## Opgave 1
Zet alstublieft alle regels van de records hieronder in een Markdown-tabel met de kolommen Nr en Regel, zonder lege regels. Laat de afbeeldingen uit de tabel weg.

Is er plaats voor zowel mens als dier?
WAAROM neemt het aantal in het wild levende dieren in zo veel delen van Afrika af? (Zie het kader op de bladzijde hiernaast.) Sommigen wijten dit aan de snelle groei van de menselijke bevolking van dit werelddeel.
Het is waar dat sommige delen van Afrika, vooral rond de grote steden, overbevolkt zijn. Tevens worden plattelandsgebieden overbeweid door het vee van veel kleine boeren. Neem bijvoorbeeld de dichtbevolkte streken van Venda, Gazankulu en Kangwane eens, die aan het Kruger National Park grenzen. Deze zwarte thuislanden werden gevormd in het kader van Zuid-Afrika’s voormalige apartheidsbeleid en hebben een bevolkingsdichtheid van 70 tot 100 personen per km2. De reis door deze streken als iemand op weg is om van een vakantie in het Kruger National Park te genieten, kan schokkend zijn. „De aan de grenzen wonende gemeenschappen . . . zijn arm, veelal werkloos en uitgehongerd”, schrijft de Zuidafrikaanse krant Sowetan. „De dieren”, aldus een andere plaatselijke krant, The Natal Witness, „hebben een weelderig leven aan hun kant van de omheining.”
Volgens recente berichten ligt het in de bedoeling van de autoriteiten van het Kruger Park, meer te doen om de mensen aan de grenzen van het park te helpen. Maar wat zou er gebeuren als alle omheiningen werden weggehaald en jagers, veehoeders en kolonisten onbeperkte toegang werd verleend? Natuurbeschermers vrezen dat uiteindelijk de meeste dieren uitgeroeid zouden worden, zoals in andere landen is gebeurd.
Goed bestuurde wildreservaten spelen een uiterst belangrijke rol in het behoud van de wildstand, vooral in dichtbevolkte streken. Reservaten kunnen ook hoognodige inkomsten opleveren door de komst van buitenlandse toeristen. (Zie het kader op blz. 5.) „Deze gebieden”, concludeert de Afrikaanse journalist Musa Zondi in het bovengenoemde artikel in de Sowetan, „bieden ook duizenden mensen werkgelegenheid — vooral degenen die vlak bij deze reservaten wonen. Bovendien, dit is ons erfgoed. Wij zouden onze kinderen geen beter geschenk kunnen nalaten dan deze gebieden.”

(Records over het lokaliseren van elementen op schermen)
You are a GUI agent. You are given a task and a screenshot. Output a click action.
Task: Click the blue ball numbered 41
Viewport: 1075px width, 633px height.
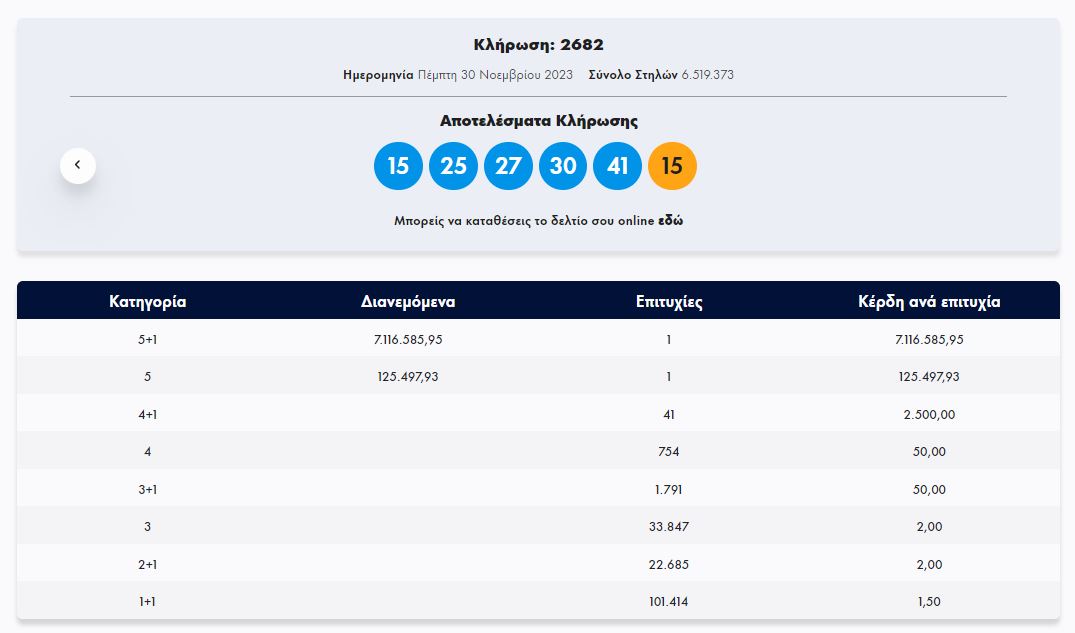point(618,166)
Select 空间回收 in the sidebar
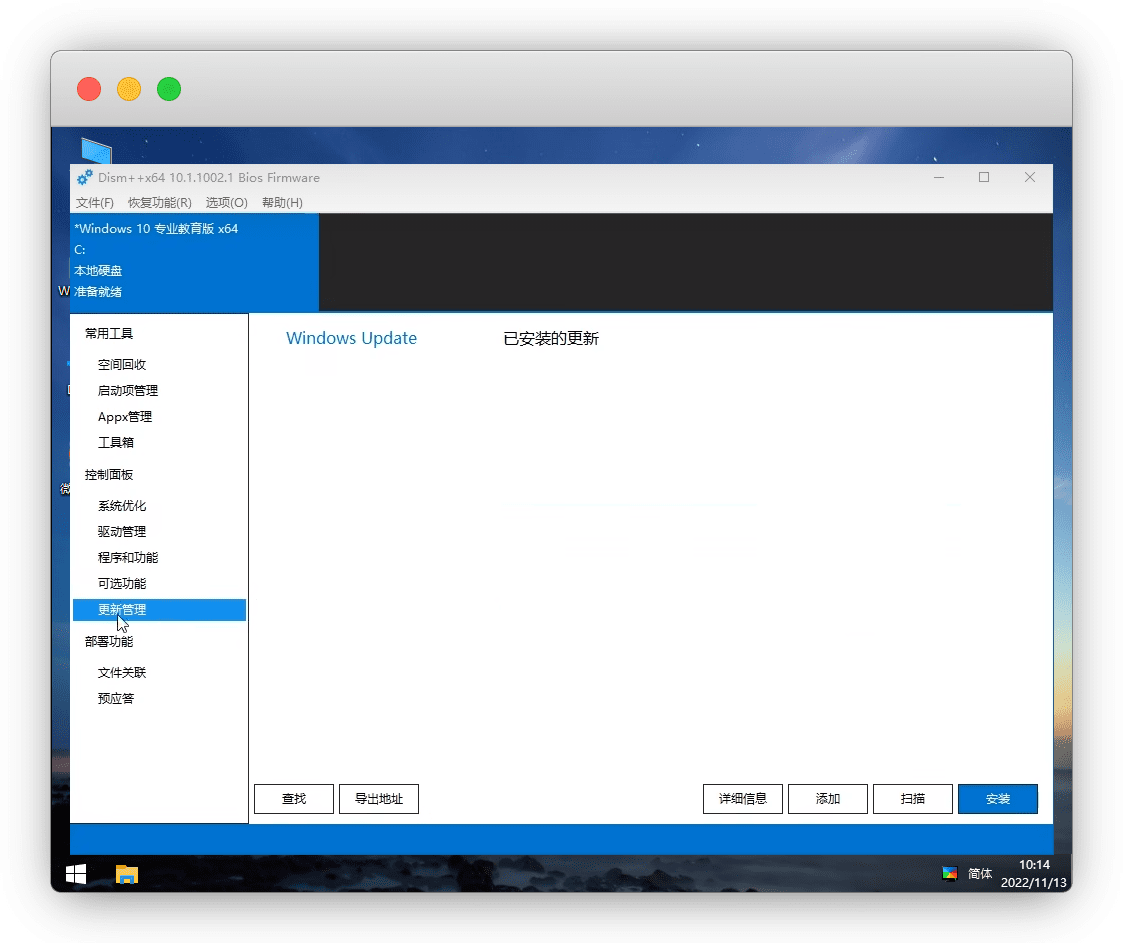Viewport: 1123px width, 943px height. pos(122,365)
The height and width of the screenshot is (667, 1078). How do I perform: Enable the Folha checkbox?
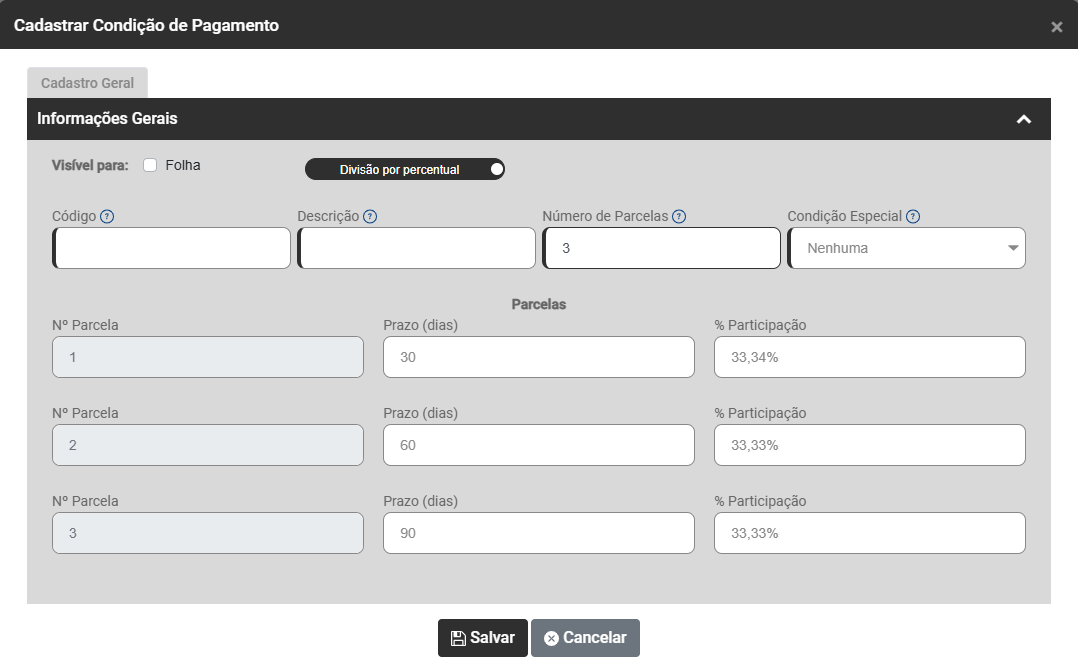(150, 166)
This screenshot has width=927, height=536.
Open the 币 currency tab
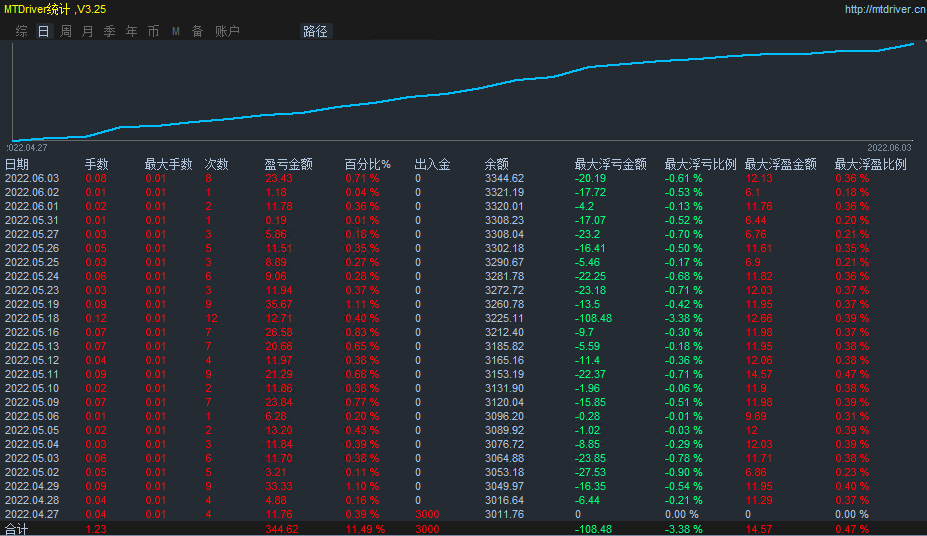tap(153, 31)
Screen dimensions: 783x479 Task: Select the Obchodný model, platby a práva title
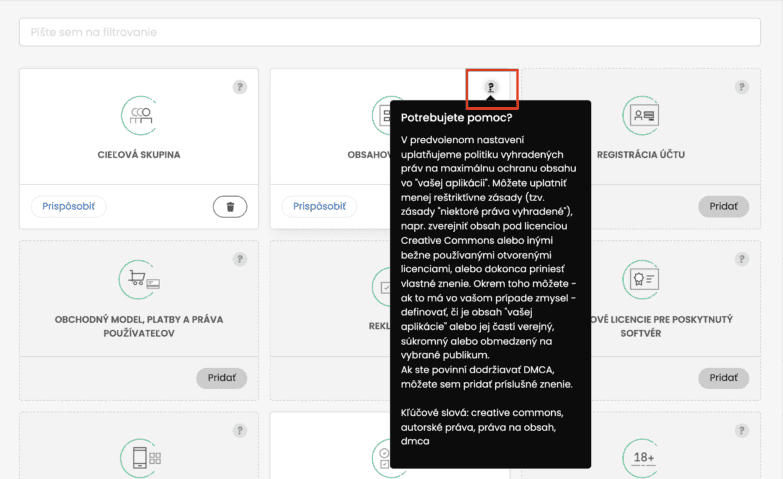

## Opgave 2
Schrijf de tekst over mens en wild rond het Kruger National Park verder, te beginnen na de laatste zin.

## Antwoord 1
| Nr | Regel |
|---|---|
| 1 | You are a GUI agent. You are given a task and a screenshot. Output a click action. |
| 2 | Task: Click the blue ball numbered 41 |
| 3 | Viewport: 1075px width, 633px height. |
| 4 | point(618,166) |
| 5 | Select 空间回收 in the sidebar |
| 6 | Viewport: 1123px width, 943px height. pos(122,365) |
| 7 | The height and width of the screenshot is (667, 1078). How do I perform: Enable the Folha checkbox? |
| 8 | (150, 166) |
| 9 | This screenshot has width=927, height=536. |
| 10 | Open the 币 currency tab |
| 11 | tap(153, 31) |
| 12 | Screen dimensions: 783x479 Task: Select the Obchodný model, platby a práva title |

## Antwoord 2
Overbevolking — De enige bedreiging?
De menselijke bevolkingsexplosie is niet de enige bedreiging voor Afrika’s dierenwereld. Beschouw bijvoorbeeld eens vier grote Afrikaanse landen met gemeenschappelijke grenzen: Namibië, Botswana, Angola en Zambia. Ze beslaan met elkaar een groter gebied dan India, maar hebben een gezamenlijke bevolkingsdichtheid van slechts 6 personen per km2. Dat is niet veel in vergelijking met de bevolkingsdichtheid van landen als Duitsland, met 222 per km2; Groot-Brittannië, met 236 per km2; en India, met 275 per km2! In feite ligt de bevolkingsdichtheid voor Afrika in zijn geheel, 22 per km2, ver onder het wereldgemiddelde van 40.
„De menselijke bevolking in Afrika groeit snel,” geeft de Zambiaan Richard Bell in het boek Conservation in Africa toe, „maar de algehele bevolkingsdichtheid is nog steeds betrekkelijk laag, behalve in bepaalde gelokaliseerde concentraties.”
Ziekten, rampzalige droogteperiodes, internationale stroperijen, burgeroorlogen en verwaarlozing van de kleine boeren dragen allemaal bij tot de achteruitgang van de wildstand in Afrika.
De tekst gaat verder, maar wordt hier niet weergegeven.